Crece la preocupación en las provincias por la continuidad de la bajante en el río Paraná, que el mes pasado alcanzó su nivel más bajo en medio siglo y llegó a marcas negativas, cuando en su altura media en invierno oscila los 3,20 metros. Afecta a siete provincias, especialmente a Corrientes. El origen es la falta de lluvias en cuencas brasileñas. Nación destina $1.000 M para asistencia de emergencia a zonas comprometidas. Impacto en pesca, navegabilidad y comercio.
El caudal decreció tanto que la cobertura de agua en el delta del Paraná, que habitualmente es de un 40 por ciento, en julio de este año llega sólo a un 6 por ciento.
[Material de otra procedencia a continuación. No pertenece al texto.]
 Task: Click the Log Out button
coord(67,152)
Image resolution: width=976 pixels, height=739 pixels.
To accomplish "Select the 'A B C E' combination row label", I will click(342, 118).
En este contexto, el Gobierno nacional anunció en las últimas horas la creación de un Fondo de Emergencia Hídrica de $1.000 millones para las zonas afectadas por la bajante en Formosa, Chaco, Corrientes, Santa Fe, Entre Ríos, Buenos Aires y Misiones.
Según informó la Jefatura de Gabinete, el Fondo servirá para “trabajos en las tomas de agua sobre el río Paraná y arroyos interiores; la adquisición de bombas y dragados para tomas de agua, adecuación de canales, cañerías de conducción y aducción e impulso, y pontones para tomas temporarias”.
Para atender este problema el Gobierno creó un comité conformado por la Jefatura de Gabinete, y los ministerios de Seguridad; Economía; del Interior; Obras Públicas; Ciencia, Tecnología e Innovación; Agricultura, Ganadería y Pesca; Defensa; Ambiente y Desarrollo Sostenible; Transporte; Nucleoeléctrica Argentina; Prefectura Naval y el Servicio Meteorológico Nacional.